Norma recebeu uma placa comemorativa pelos serviços prestados à universidade. Os alunos do curso, André Albuquerque (bacharelado) e Matheus Cavalcante (licenciatura) fizeram a entrega solene. Segundo os organizadores, os anos de dedicação da professora ao curso e seu pioneirismo jamais serão esquecidos.
“A ideia, que ganhou corpo e emoção ao longo de quatro atos, nasceu do coração de quem viveu de perto a influência da homenageada”, disse Jhonatan Gomes Gadelha, que foi aluno de Norma na graduação. Ele contou que a mostra surgiu de uma entrevista feita com ela por ocasião do trabalho dele de conclusão de curso, em 2015. “As falas, os ensinamentos e as memórias compartilhadas por Norma naquele momento foram resgatadas e transformadas em movimento”, lembrou.

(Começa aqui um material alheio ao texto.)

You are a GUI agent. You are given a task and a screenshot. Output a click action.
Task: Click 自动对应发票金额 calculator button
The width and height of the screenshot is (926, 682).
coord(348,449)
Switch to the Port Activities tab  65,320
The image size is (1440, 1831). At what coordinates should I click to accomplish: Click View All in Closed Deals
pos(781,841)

Gadelha explicou que as músicas que embalaram as coreografias autorais foram criadas com o auxílio de inteligência artificial. “Um encontro simbólico entre a tradição plantada pela pioneira e as ferramentas do futuro. O resultado foi uma apresentação carregada de bagagem emocional, autenticidade e reverência à história que se contava no palco.”
Mostra em 4 atos
A professora de Educação Física, Franciely Gomes Gonçalves, também ex-aluna de Norma, foi a mestre de cerimônias e guiou o público por uma narrativa que comparava a trajetória da homenageada ao crescimento de uma árvore: “A Pioneira: A Raiz (ato I), “A Transformadora: O Tronco” (ato II), “O Legado: Os Frutos” (ato III) e “Homenagem Final: O reconhecimento” (ato IV).

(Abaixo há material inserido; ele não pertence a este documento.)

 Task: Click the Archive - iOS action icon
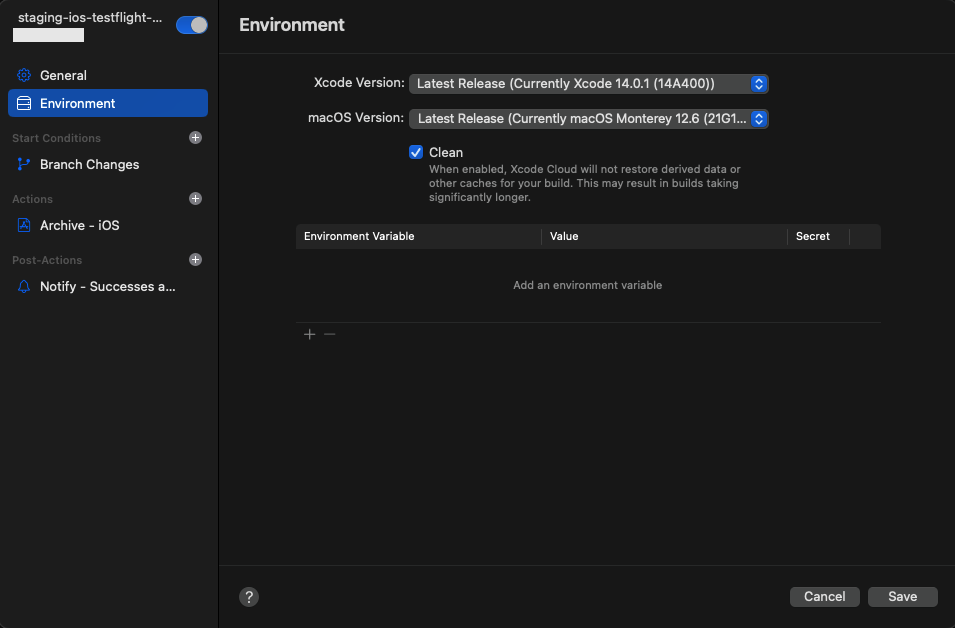[x=24, y=226]
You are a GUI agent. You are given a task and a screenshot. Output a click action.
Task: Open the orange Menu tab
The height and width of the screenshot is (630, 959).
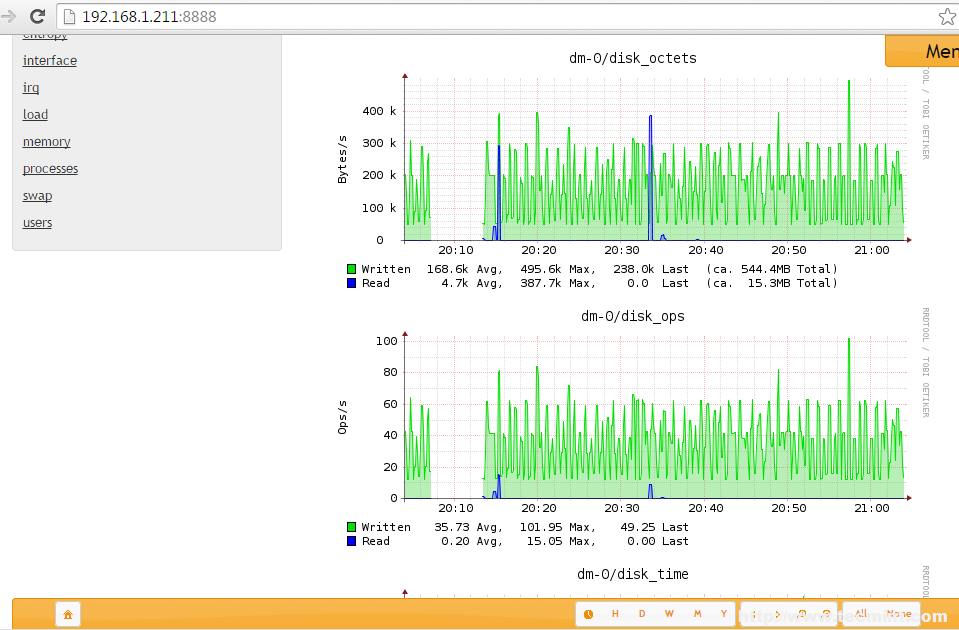(926, 51)
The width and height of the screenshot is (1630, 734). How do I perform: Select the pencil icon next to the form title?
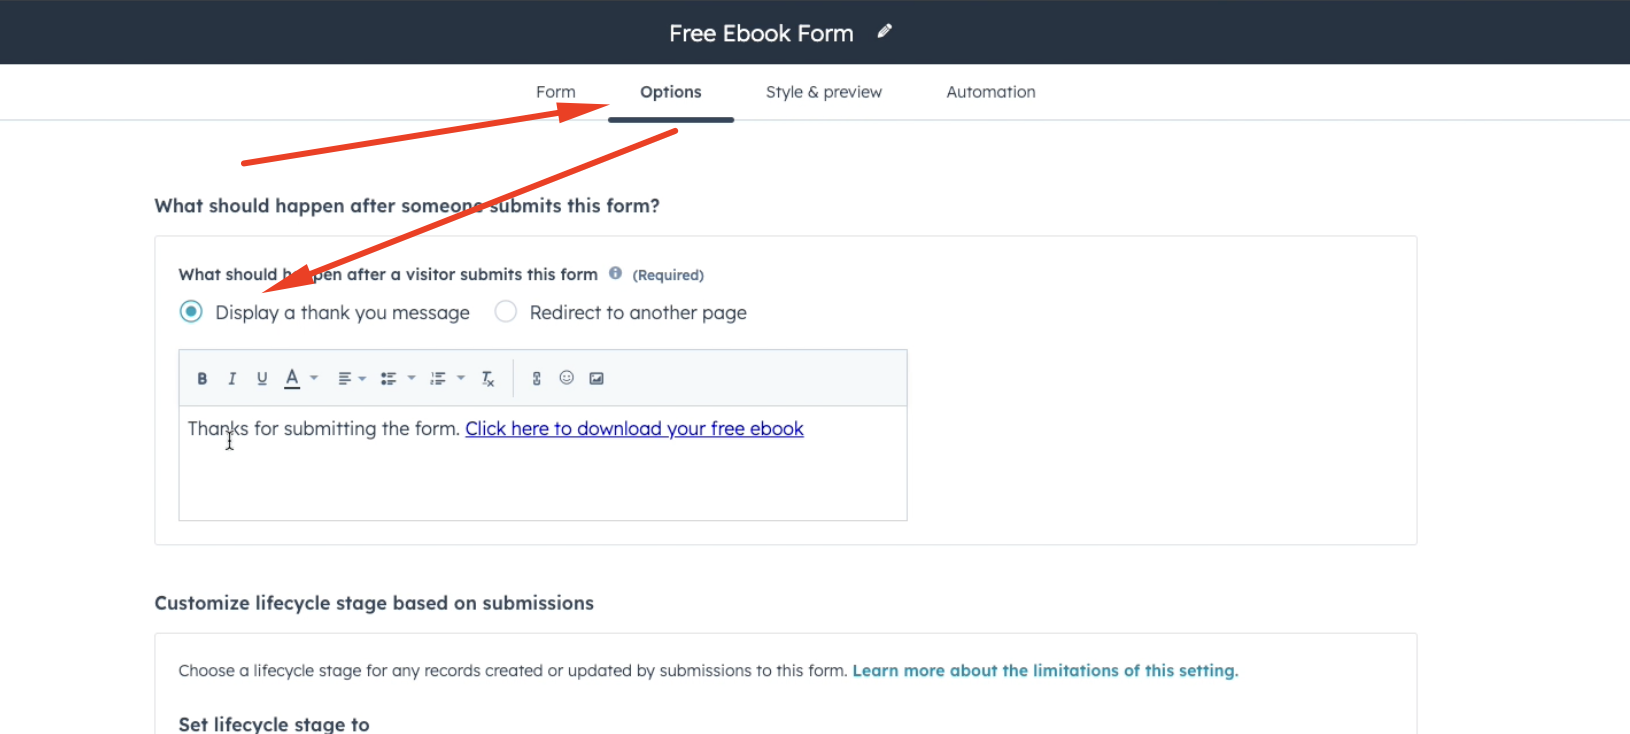(x=884, y=31)
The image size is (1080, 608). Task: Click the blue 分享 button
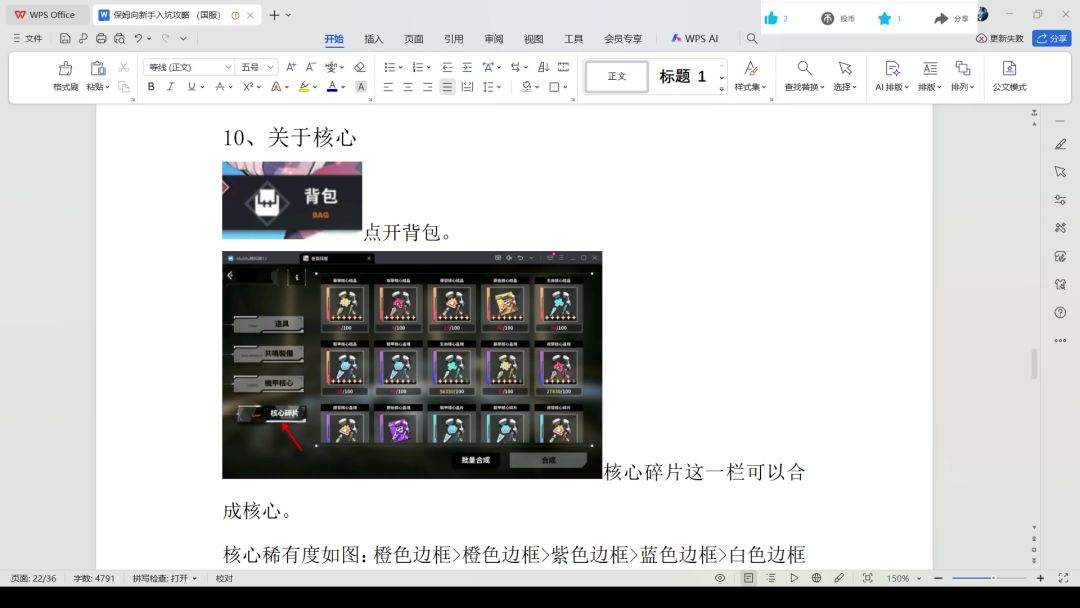point(1051,38)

O ato I trouxe depoimentos em vídeo e ao vivo, além de coreografias como “Homem com H” (com os 2º períodos de bacharelado e licenciatura) e “K Dance”, que homenageou os anos 1970. O ex-bolsista Kelvin Wesley subiu ao palco para saudar a professora. A escola de dança Adorai também marcou presença com as variações de Letícia e Rayelle Bianca, coreografadas por Caline Teodoro, e o carimbó foi apresentado pelo professor Jhon e pela aluna Kethelen.

O ato II contou com o depoimento ao vivo de Jhon Gomes, ex-aluno que seguiu carreira artística e acadêmica, narrando um momento específico que mudou sua trajetória. Ele também apresentou um solo de dança, seguido por coreografias da turma de licenciatura e uma performance de ginástica acrobática do 4º período.
No ato III foi exibido um vídeo em que os atuais alunos do curso de Educação Física refletiram sobre o que a dança significa em suas formações. As apresentações incluíram o Atelier Escola de Dança com “Entre o que Fica e o que Parte” (Ana Fonseca e Elias Daniel), o Estúdio de Artes Balancé com “Estrelas” (coreografia de Lucas Souza) e a Cia. de Dança Jhon Gomes, com outra versão de “Estrelas”. A escola Adorai retornou com “Sarça Ardente”, coreografada por Lívia Teodoro; os alunos do 2º período de bacharelado encerraram o ato.
No ato IV, após o ministério de dança Plenitude apresentar “Raridade”, música de Anderson Freire, a professora Shirley Regina subiu ao palco para oferecer palavras à homenageada. Em seguida, a mestre de cerimônias convidou Norma Tinoco a entrar em cena. Ao som de “Muda Tudo”, os alunos formaram um círculo ao redor da professora, cantando o refrão em coro.